Hanna Gaggin, MD, MPH, Massachusetts General Hospital

Hanna Gaggin, MD, MPH, Massachusetts General Hospital

Project title: Using Deep Clustering to Prioritize Biologically Distinct Subsets in HF Phenotyping: Cardiac Amyloidosis in HFpEF


Bio: Dr. Hanna Gaggin is a general cardiologist, educator and clinical investigator at Massachusetts General Hospital and Harvard Medical School. She is interested in single and multi-center clinical trials to evaluate heart failure with a focus on heart failure with preserved ejection fraction and cardiac amyloidosis phenotypes. She is a member of the Cardiovascular Medicine Section Leadership Council in the Cardiology Division and the Subspecialty Core Educator for the Internal Medicine residency at Massachusetts General Hospital. Dr. Gaggin graduated from the Eastern Virginia Medical School in 2003. She completed her Internal Medicine residency at the University of Virginia Health System, followed by an MPH at Harvard School of Public Health with a concentration in Quantitative Methods in 2007. She completed her clinical cardiology fellowship at the University of Pittsburgh Medical Center and clinical research fellowship at MGH and joined the faculty at Massachusetts General Hospital and Harvard Medical School in 2012.

Adrienne Kline, MD, PhD, Northwestern University

Adrienne Kline, MD, PhD, Northwestern University

Project title: Leveraging Machine Learning to Inform Cardiac Echo from Cardiac MRI



Bio: Dr. Adrienne Kline is a postdoctoral fellow in the Department of Preventative medicine at Northwestern University. Prior to this, she completed her Ph.D. in biomedical engineering, an M.D. in medicine, preceded by a B.Sc. in electrical engineering. Her interests lie at the intersection of medicine and engineering, specifically in leveraging algorithmic decision-making (machine learning/artificial intelligence) support for translational applications to medicine. Her work has led to the development of novel methods for handling missing data, innovative metrics for evaluating the reliability of machine learning predictions, and information fusion of multimodal data streams. With an emphasis on structural data, computer vision, reinforcement learning and generative algorithms, she hopes to change the efficiency and reliability with which medicine is practiced.

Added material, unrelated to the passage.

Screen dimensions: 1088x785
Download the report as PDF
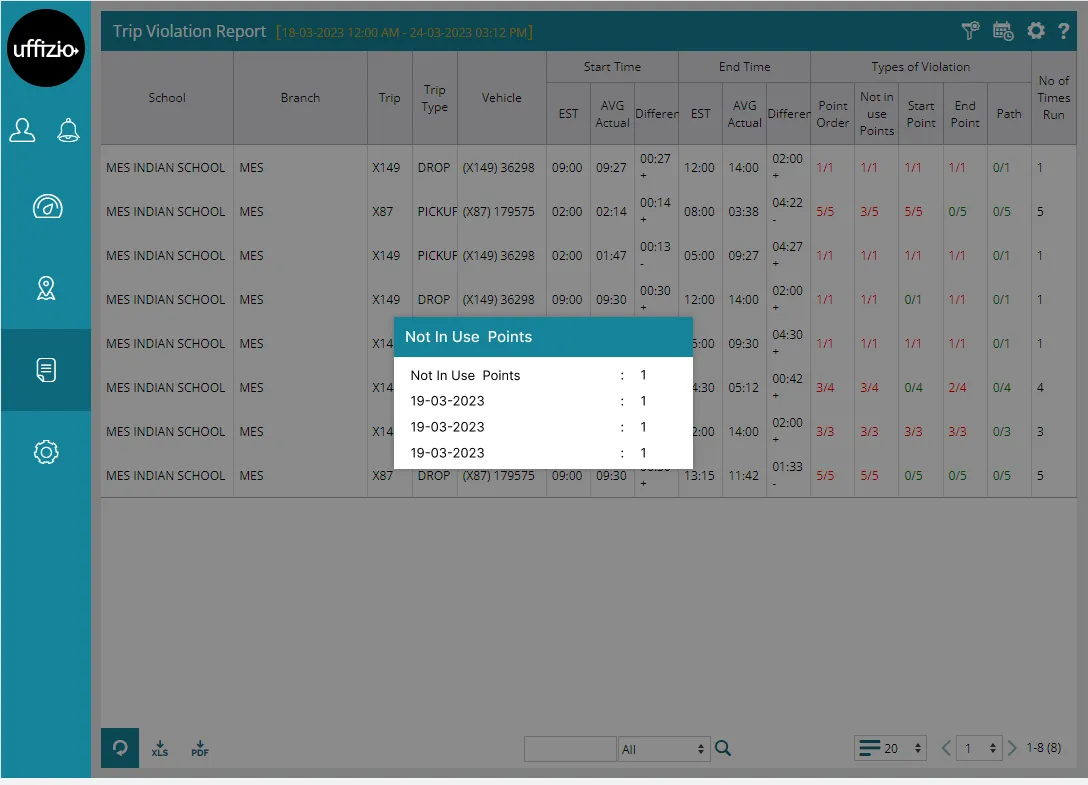(200, 748)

Praneet Mylavarapu, MD, Northwestern University

Praneet Mylavarapu, MD, Northwestern University

Project title: Machine learning to estimate pericardial fat volume using ECG and echocardiographic data


Bio: Dr. Praneet Mylavarapu is an M.S. in Artificial Intelligence candidate at Northwestern University as a member of Northwestern’s Bluhm Cardiovascular Institute Fellowship Program in Artificial Intelligence in Cardiovascular Disease. He graduated from internal medicine residency at the University of California, San Diego and plans to enter a cardiology fellowship upon completion of his HeartShare fellowship. He is interested in applying machine learning and artificial intelligence for cardiovascular disease classification and treatment. His project on using machine learning to predict atrial fibrillation ablation outcomes earned the Young Investigator Award at Heart Rhythm Society 2021. Currently, he is working on computer vision for echocardiography and ECG analysis to better understand HFpEF.

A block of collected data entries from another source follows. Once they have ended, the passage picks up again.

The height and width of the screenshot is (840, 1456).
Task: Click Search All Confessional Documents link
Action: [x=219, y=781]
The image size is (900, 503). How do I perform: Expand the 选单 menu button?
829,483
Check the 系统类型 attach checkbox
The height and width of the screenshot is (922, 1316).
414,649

Oday Salman, MD, University of Pennsylvania

Oday Salman, MD, University of Pennsylvania

Project title: Arterial properties and ventricular-arterial interactions in HFpEF



Bio: Dr. Oday Salman received his BS degree with distinction in biology from the American University of Beirut (AUB) in 2016, followed by his MD in 2020. Following graduation, he worked for 2 years at AUB medical center, one of the largest and most capable tertiary care facilities in the Middle East – North Africa region, in the emergency department as a research scholar and moonlighter. He subsequently joined Dr. Julio Chirinos’s core lab in March 2022 at the University of Pennsylvania as a postdoctoral research fellow where he started working on multiple projects involving proteomics and genomics. He plans to hone his skills in machine learning in hopes of leading an impactful HFpEF-related research project that integrates machine learning models as part of the HeartShare fellowship curriculum.